◆ What is required
Starting at the line with "Instruction: Click the back arrow in path bar", return every line through the final one of the data, word for word. Pictures stay out.

Pixel coordinate grounding data
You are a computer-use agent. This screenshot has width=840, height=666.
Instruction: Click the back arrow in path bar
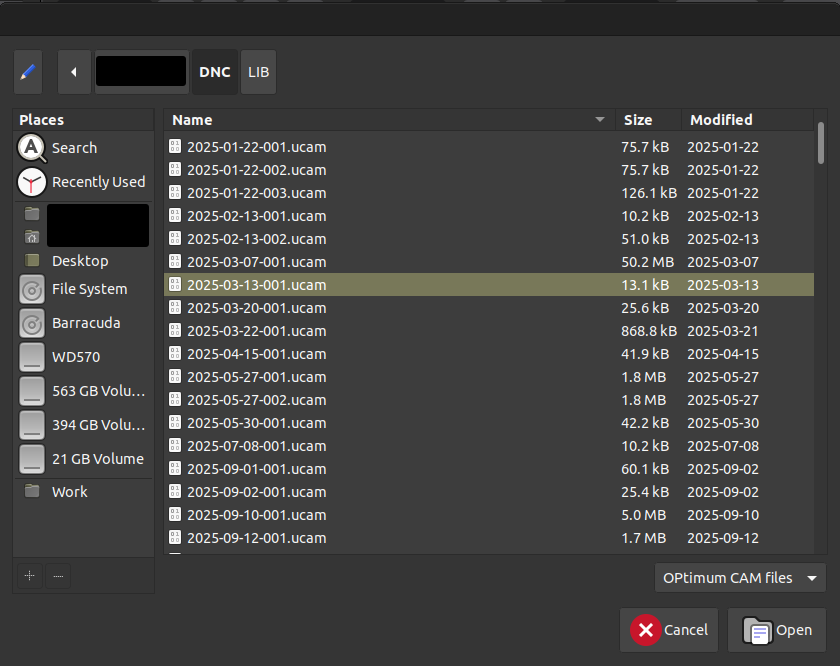click(74, 72)
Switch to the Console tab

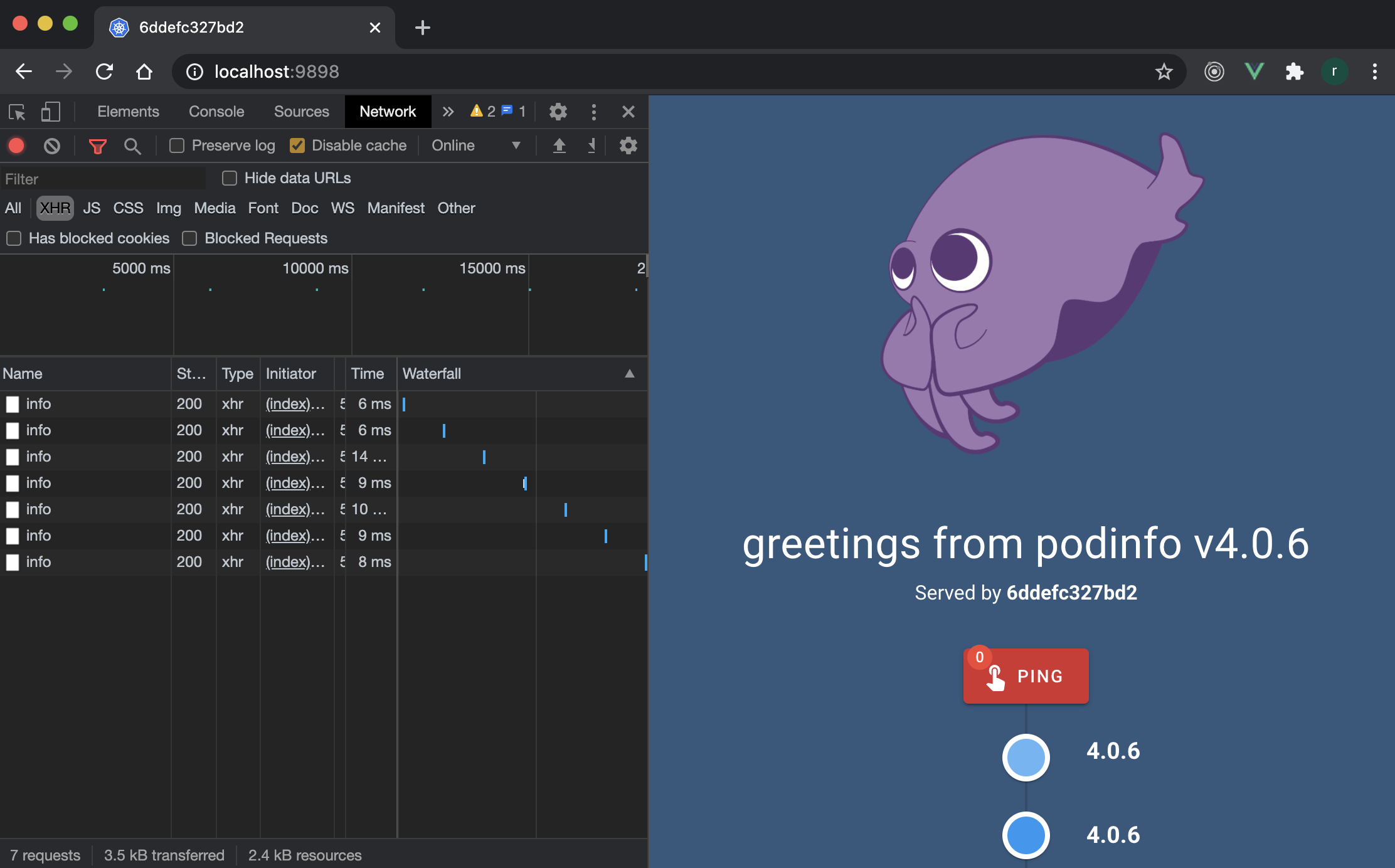tap(216, 112)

◆ Expected output
Instruction: Click the back arrow in path bar
click(74, 72)
Switch to the Console tab

tap(216, 112)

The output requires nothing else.